Individual Investors Rising Through Wreckage of Japanese Equities

by: Steven Towns

To say that the Japanese are sitting on a lot of cash is an understatement. In fact, with as much as $15T of aggregate “AUM,” they continue to struggle (esp. since the YCT was grounded) to find a way to earn better than next-to-nothing returns, given the nation’s miniaturized monetary policy. Individual investors’ long disregard for domestic equities (they’re not solely to blame) has been a big hindrance in bringing the benchmark Nikkei 225 back to a respectable level (20k remains elusive, but first things first, back to 10k). Don’t despair, however, because the Yamadas and Watanabes are back in action, rising through the wreckage — after the N225 nosedived in October to a 26-year low.

Martin Fackler of The New York Times recently explained how retail investors swarmed in to buy battered stocks, and even newbies were called to action to open brokerage accounts and “buy low.” The problem is that simultaneously, the barbarians were selling just as fast. Nevertheless, retail buying combined with the resurrection of pension funds (talk about disregard for domestic equities, rather it’s more along the lines of dereliction — just how long could equity dividend yields of 2.5%-plus be ignored with the 10-year JGB a whole point lower), has helped cleanup the wreckage in Kabutocho. I’m not sure buying stock is exactly patriotic, but there’s some safety shared among individuals buying, as long as they’re convinced others are buying, too. The solidarity will unfortunately come to an end, sooner rather than later, if the black ships don’t return. In the meantime, below is a glimpse at what’s on the national radar (the usual suspects) per a Nomura survey.
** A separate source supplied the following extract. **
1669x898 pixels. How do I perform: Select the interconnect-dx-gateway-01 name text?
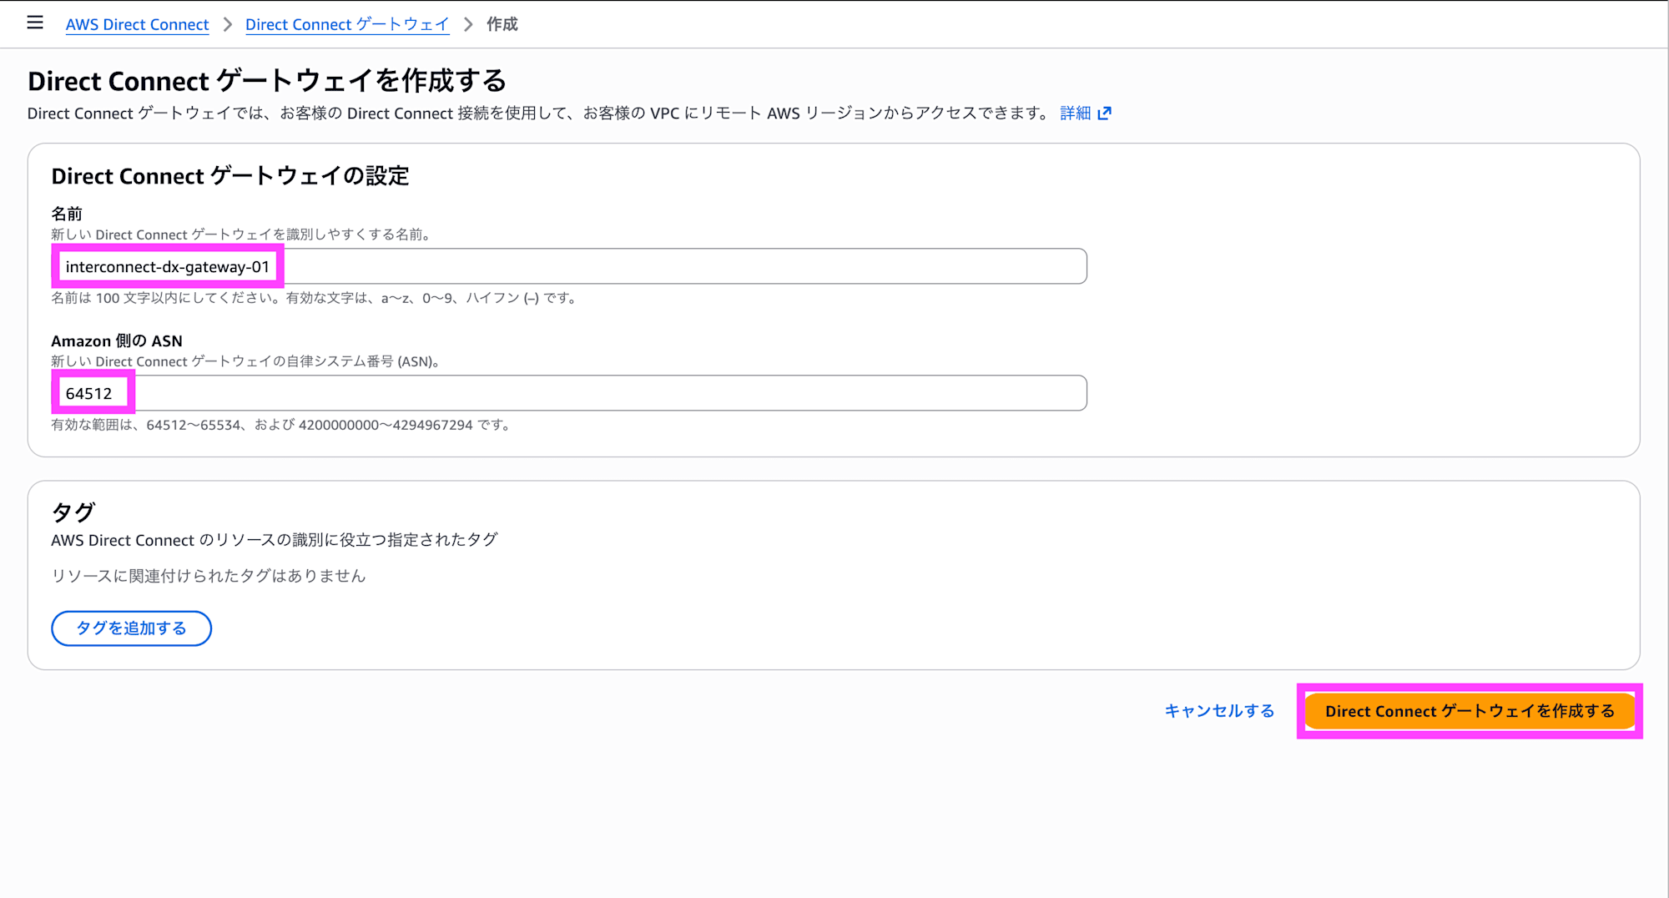pos(167,266)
Toyota (7203) (TM: 69.66 +1.66%)
Tokyo Electric Power (9501)
Sony (6758) (SNE: 23.56 +1.16%)
Takeda Pharma (4502)
Mitsubishi UFJ FG (8306) (MTU: 6.46 0.00%)
Nintendo (7974)
Mizuho FG (8411) (MFG: 5.65 -2.25%)
Nippon Steel (5401)
Panasonic (6752) (PC: 15.79 +0.38%)
Sharp (6753)
Softbank (9984)
Oriental Land (4661)
Honda (7267) (HMC: 23.42 +0.73%)
NTT DoCoMo (9437) (DCM: 16.42 -0.91%)

Disclosure: No position in any stocks mentioned.